-2

Greetings there m'ladies, m'lords!

Long story short I have a helper struct where I have some helper functions for creating date formatters, Date objects and String representations of dates. I've debugged and narrowed it down to this:

func getFormattedString(from stringDate: String,
                                   with timeZoneID: String? = nil,
                                   appFormat appDateFormat: DateFormats = .api,
                                   apiFormat apiDateFormat: DateFormats = .api) -> String? {
        //this must use the default utc timezone so pass in the nil value here
        let apiDateFormatter = dateFormatter(with: apiDateFormat, timeZoneID: nil)
        if let utcDate = apiDateFormatter.date(from: stringDate) {
            let appDateFormatter = dateFormatter(with: appDateFormat, timeZoneID: timeZoneID)
            return appDateFormatter.string(from: utcDate)
        }
        return nil
    }

For the dateFormatter(with:) use this function:

enum DateFormats: String {
    case api = "YYYY-MM-dd HH:mm:ss"
    // more cases here
}

let utcTimeZone = TimeZone(abbreviation: "UTC")

func dateFormatter(with dateFormat: DateFormats = .api, timeZoneID: String?) -> DateFormatter {
        let dateFormatter = DateFormatter()
        dateFormatter.dateFormat = dateFormat.rawValue
        if let timeZoneID = timeZoneID {
            if let timezoneIdentifier = TimeZone(identifier: timeZoneID) {
                dateFormatter.timeZone = timezoneIdentifier
            } else if let abbreviatedTimezone = TimeZone(abbreviation: timeZoneID) {
                dateFormatter.timeZone = abbreviatedTimezone
            } else {
                dateFormatter.timeZone = utcTimeZone
            }
        } else {
            dateFormatter.timeZone = utcTimeZone
        }
        return dateFormatter
    }

Basically I get a string from the server and it is in UTC, so I create my Date object from that string in the UTC timezone.

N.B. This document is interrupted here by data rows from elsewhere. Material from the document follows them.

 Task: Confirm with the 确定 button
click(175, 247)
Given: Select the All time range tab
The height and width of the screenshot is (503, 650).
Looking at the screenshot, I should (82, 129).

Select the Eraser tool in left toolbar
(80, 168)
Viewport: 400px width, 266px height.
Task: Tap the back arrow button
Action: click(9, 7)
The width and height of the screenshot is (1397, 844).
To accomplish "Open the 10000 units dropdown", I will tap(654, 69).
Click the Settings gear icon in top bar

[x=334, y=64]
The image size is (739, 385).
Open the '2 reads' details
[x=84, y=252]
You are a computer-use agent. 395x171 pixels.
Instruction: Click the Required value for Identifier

Then I'm creating another date formatter which this time uses the timezone that comes from the server. Everything's been going great so far, but I've recently come across a weird case.

Let's say we have the following strings from the "server": let start = "2021-12-25 00:00:00" let end = "2021-12-26 23:59:59"

When we're calling getFormattedString(from: start) it gives us a string that represents the same date (year, month and day), but if we're calling it for 26th of Dec of any year the string created by the date formatter will autoincrement the year from 2021 to 2022... I've seen this only happens for the following dates: from 26th to 31st of December, including 26 and 31. But for any other months this does NOT occur.

I'm really wondering if I've been doing something wrong from the very start or if this is indeed a very edge case bug?

I have to display dates and string dates based on the timezone of an event, combined with the fact that from the server we get UTC timezone based dates and there's a calendar which has to show everything from UTC to the event's correct timezone while also ensuring the whole calendar may change based on the user's current timezone. I know, working with dates is not pleasant, but thing is I'm 100% positive the code is working properly. I mean it's a feature that's been in production for years and no one ever rose this issue (thankfully that'a period where everyone's spending time not working, unlike me lol). Honestly, I don't even know how I've come across this super edge case...

Any help or suggestion would mean a lot. Thanks everyone in advance :)

  • 1
    YYYY means week of the year, you want yyyy for your api date format. – Joakim Danielson Oct 31 '21 at 17:34
  • M'lord, thank you so much. It works like a charm now. It seems someone changed the format string from "yyyy..." to "YYYY...". There are a lot more string formats and all of them use lowercased "y"s. Only this api case used uppercased letters (just the most important one) lol. I spent almost 3 days debugging this lmao. If I can ever repay you back good sir, do not hesitate, for I shall come and aid you in your endeavours as well. Have a great day m'lord! /bow – Sorin Miroiu Oct 31 '21 at 18:14

1 Answers1

0

The issue was the uppercased "YYYY", for there should be lowercased ones, as in "yyyy". The solution. Many thanks to m'lord Joakim.